Collected data –
== == ==
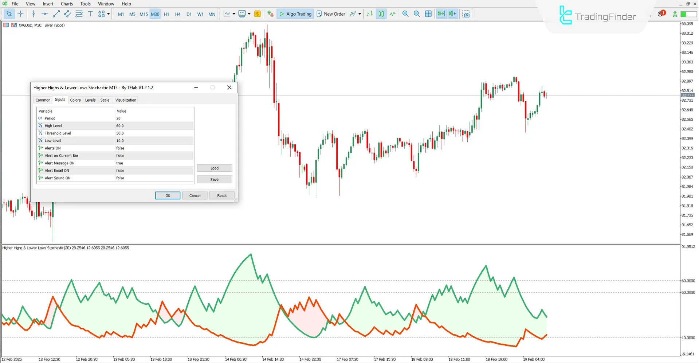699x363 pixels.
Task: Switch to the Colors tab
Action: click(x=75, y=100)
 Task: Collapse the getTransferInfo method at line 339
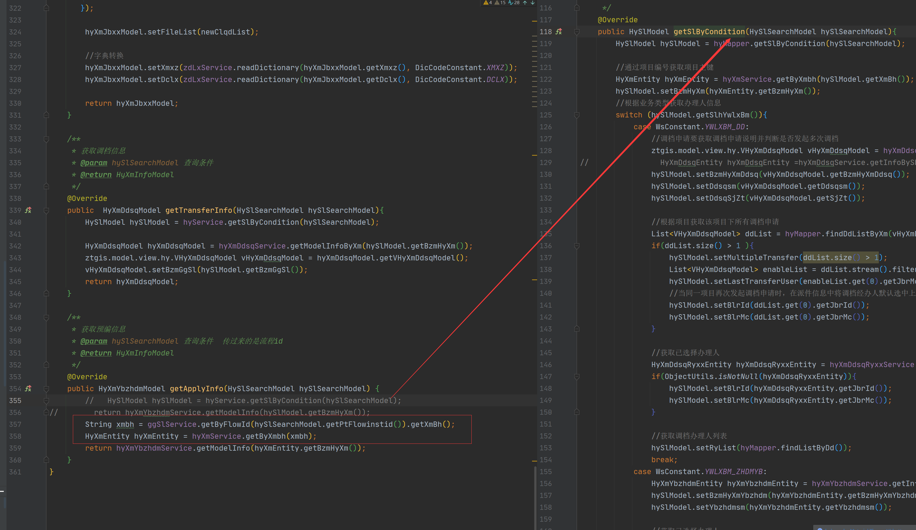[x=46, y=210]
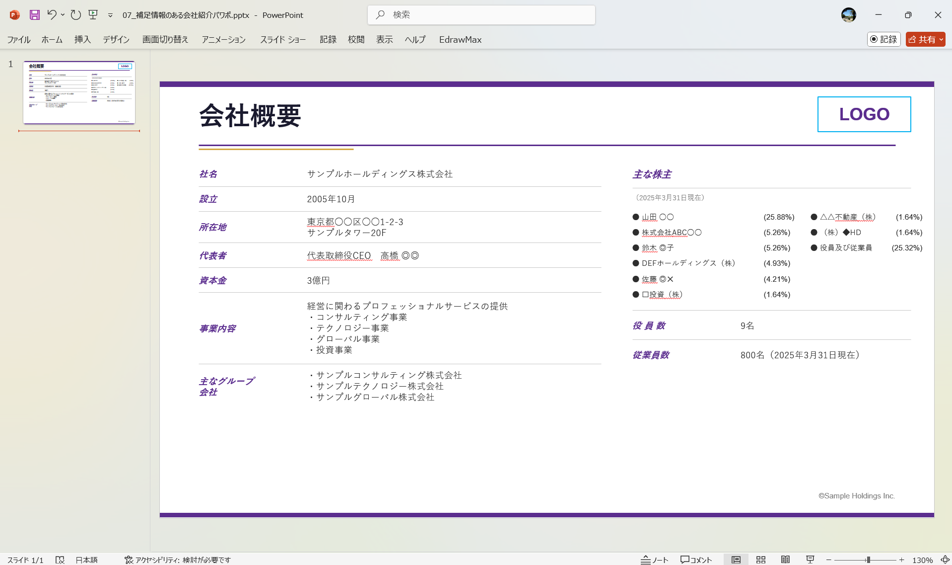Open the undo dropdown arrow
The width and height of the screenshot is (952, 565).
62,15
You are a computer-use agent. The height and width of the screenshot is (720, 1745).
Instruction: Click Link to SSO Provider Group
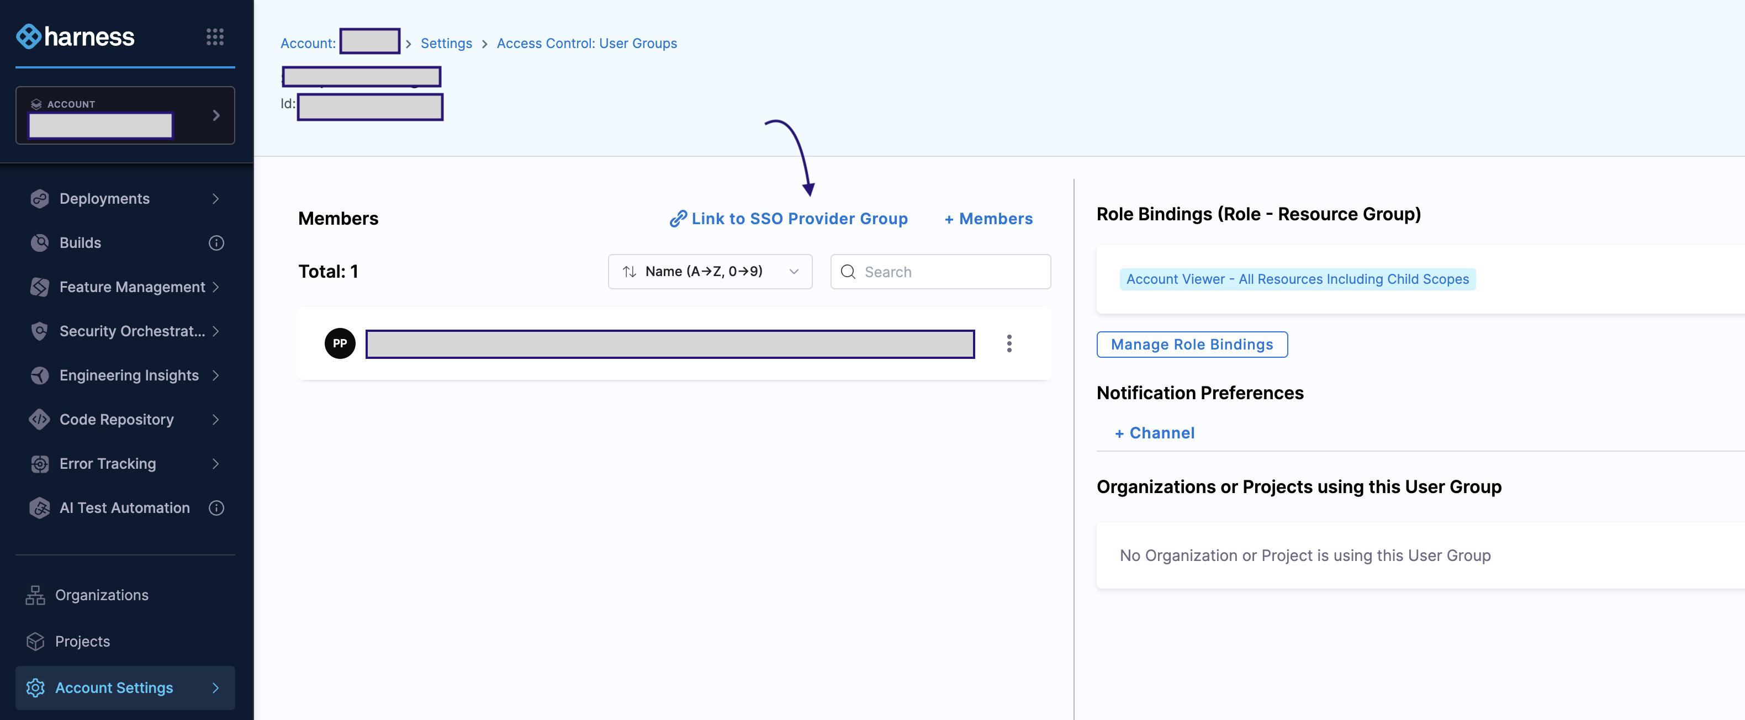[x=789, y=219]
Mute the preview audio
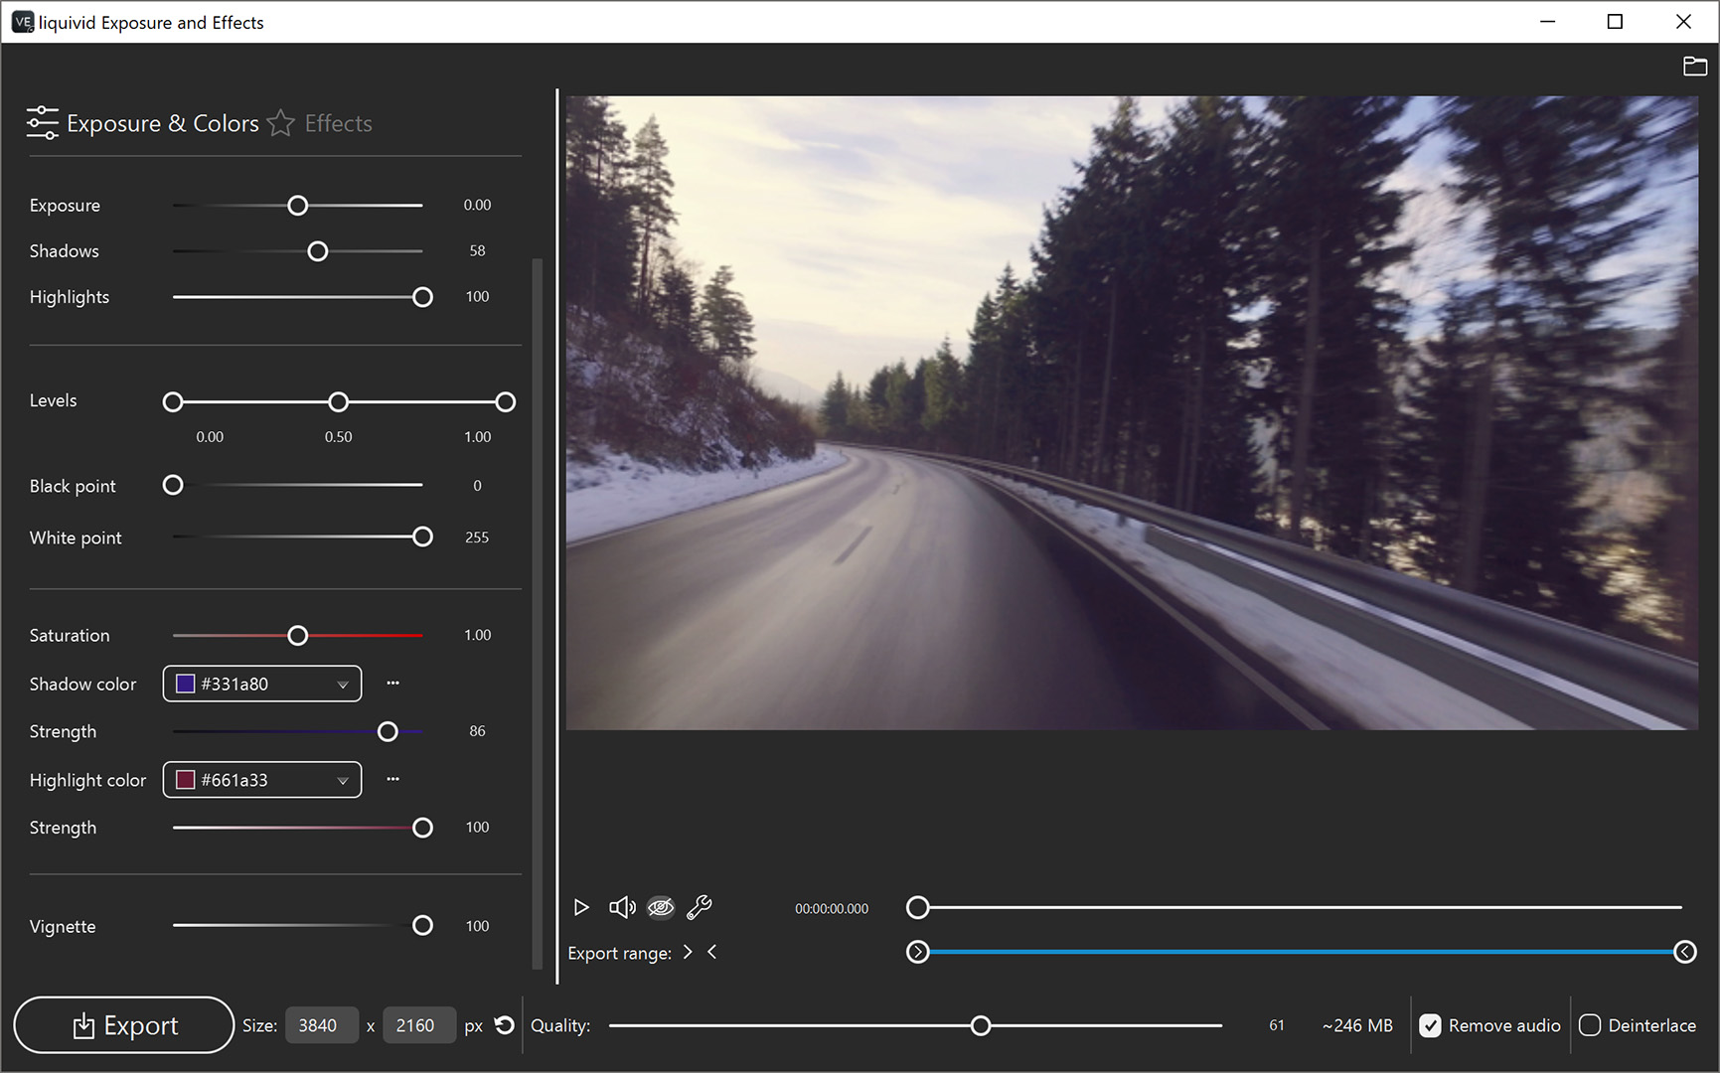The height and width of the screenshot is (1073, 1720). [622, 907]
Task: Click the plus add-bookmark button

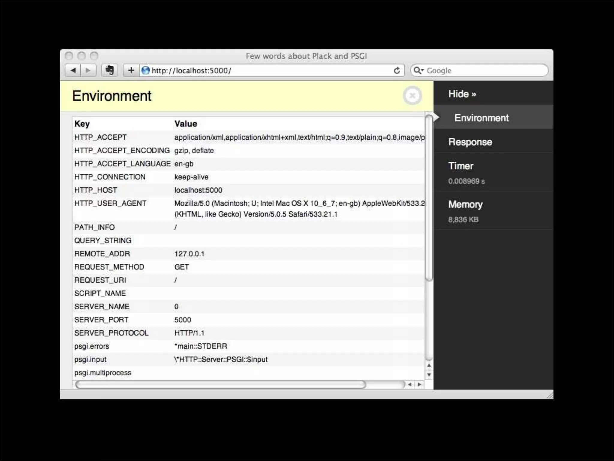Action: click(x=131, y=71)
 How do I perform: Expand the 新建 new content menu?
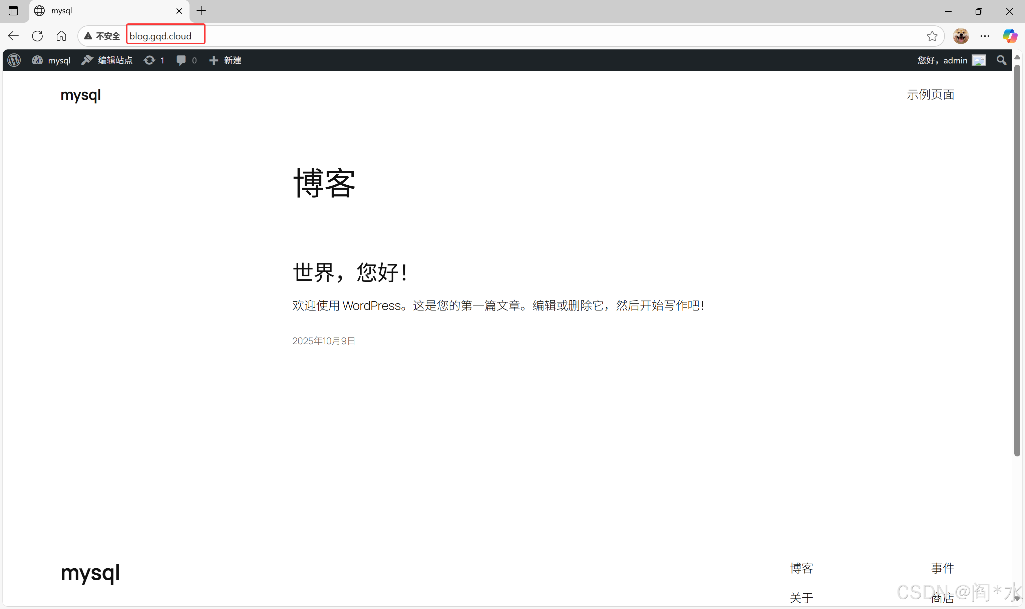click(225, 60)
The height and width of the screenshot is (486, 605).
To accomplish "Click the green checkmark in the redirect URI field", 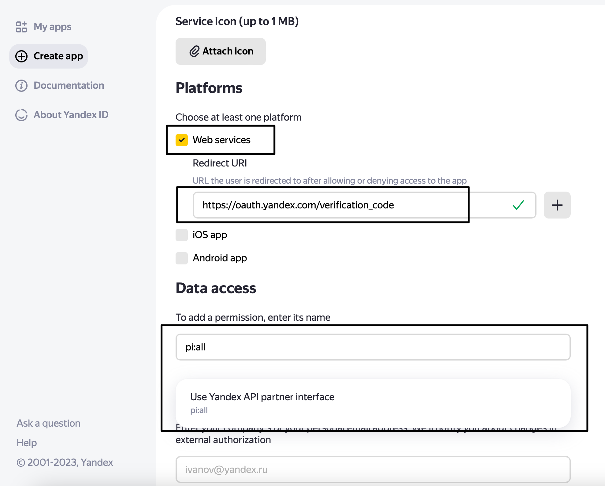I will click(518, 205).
== == ==
Exercise – Although pictures appear among the entries, please set down only the lines from the one with "You are a computer-use" up to and including the one with "The height and width of the screenshot is (486, 605).", word for word.

Task response –
You are a computer-use agent. The height and width of the screenshot is (720, 1745).
Instruction: Click Link to SSO Provider Group
[x=789, y=219]
Mute the preview audio
The height and width of the screenshot is (1073, 1720). [622, 907]
Task: Click the plus add-bookmark button

Action: click(x=131, y=71)
 How do I perform: Expand the 新建 new content menu?
click(225, 60)
The height and width of the screenshot is (486, 605).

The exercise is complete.